With many areas of the Gulf Coast still in shambles and without electricity, and with federal aid still not reaching desperate people, the devastation unleashed Aug. 29 by Hurricane Katrina continues to be a top news story. And new information about the slow federal response to the storm continues to surface.
This week The Washington Post reported that the White House received a computer slide presentation from the Federal Emergency Management Agency on Aug. 27. During this session, FEMA officials stressed that Katrina's coming impact could be even worse than that of a mock Gulf Coast Category 3 hurricane envisioned during a 2004 preparedness session.
"Hurricane Pam," as the mock storm was named, would bring massive flooding, especially in New Orleans, that would destroy infrastructure and kill thousands of people, according to the training session's findings. Katrina, the FEMA officials said during the White House briefing, "could greatly overtop levees and protective systems," and destroy nearly 90 percent of New Orleans' structures, the Post reported. The FEMA officials also warned of "incredible search and rescue needs (60,000-plus)" and said more than a million people could be displaced, the newspaper reported.

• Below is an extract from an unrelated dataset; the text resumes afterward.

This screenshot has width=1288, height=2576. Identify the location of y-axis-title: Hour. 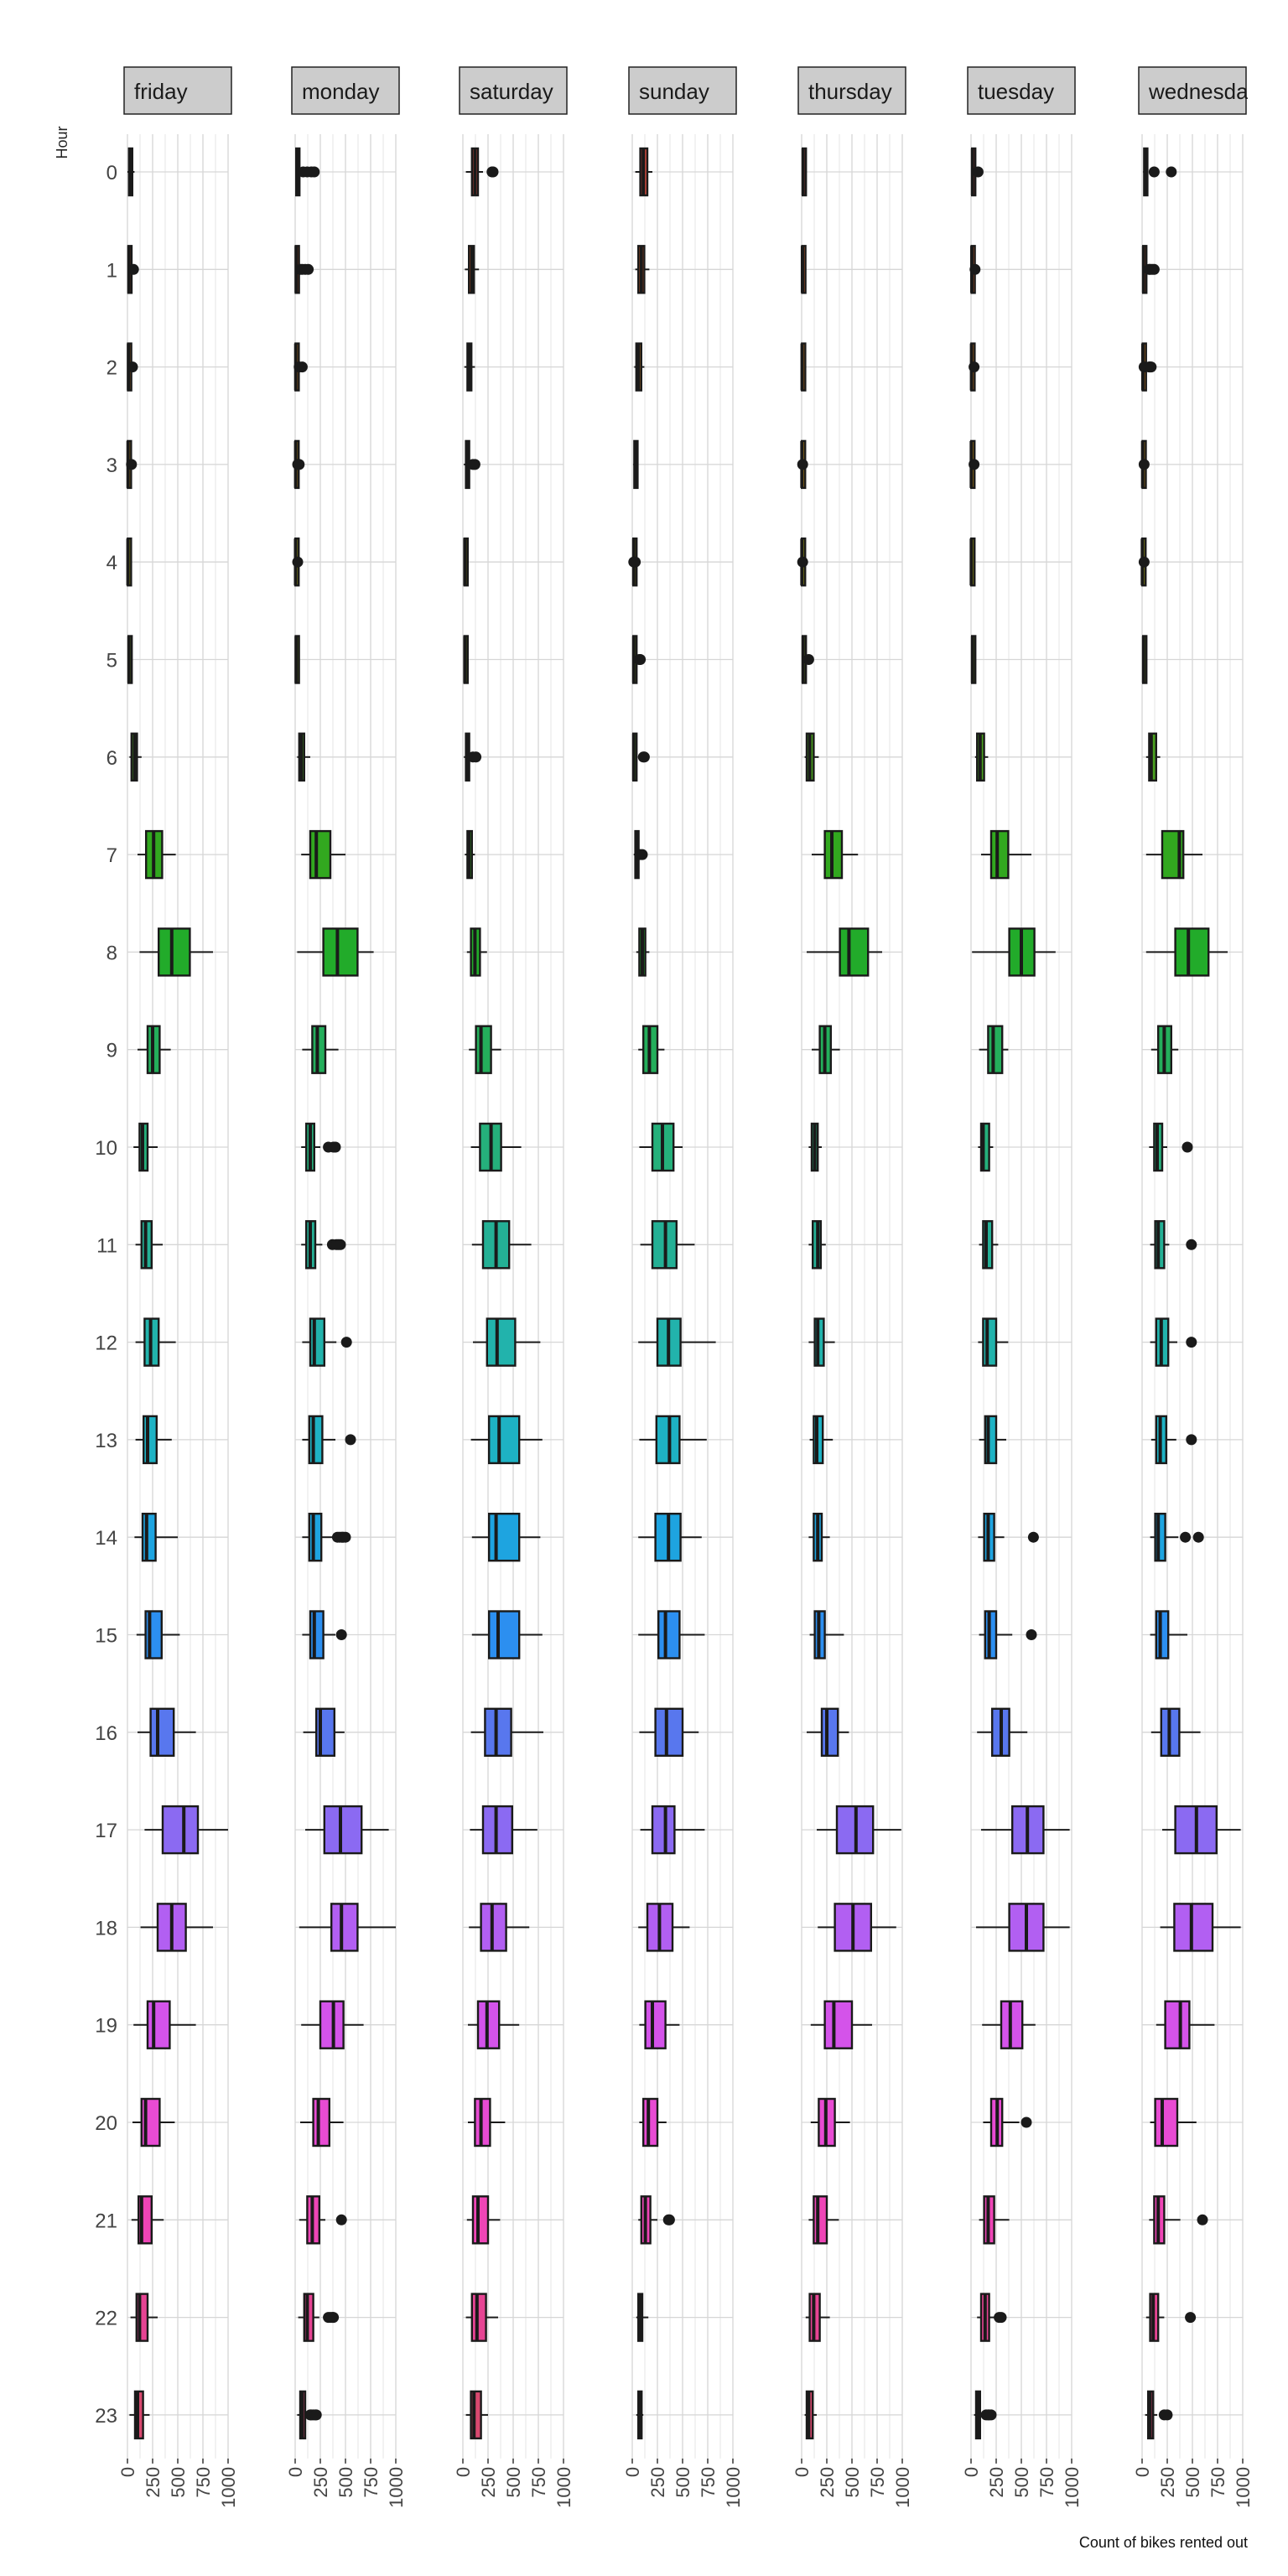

And on Aug. 29, hours before the Category 4 Katrina made landfall, a division of the Homeland Security Department sent a 41-page e-mail to the White House Situation Room, the Post reported. The e-mail, the Post said, warned that Katrina would "likely lead to severe flooding and/or levee breaching" and it warned specifically about levee breaks along Lake Pontchartrain.
These documented warnings sent to the White House before Hurricane Katrina hit do not square with a remark President Bush made Sept. 1 on ABC's "Good Morning America." The president said, "I don't think anybody anticipated the breach of the levees."
Congress wants an answer to why such a discrepancy occurred. And two congressional committees are trying to get it, along with answers to why the federal response was so painfully slow despite the life-and-death struggles of so many victims.
But the Bush White House is stonewalling. The New York Times reported this week it is citing "the confidentiality of executive branch communications" in refusing to provide the committees with needed Katrina documents and sworn testimony by White House staff. "There has been a near-total lack of cooperation that has made it impossible, in my opinion, for us to do the thorough investigation that we have a responsibility to do," Sen. Joseph Lieberman, D-Conn., said Tuesday during a committee hearing.
It is outrageous that the White House would claim confidentiality on a domestic matter involving the safety of imperiled Americans. The White House should turn over all requested documents and make its staff members available for testimony. If it doesn't, Congress should use its subpoena power. If there is still no cooperation, Congress should appeal to the courts.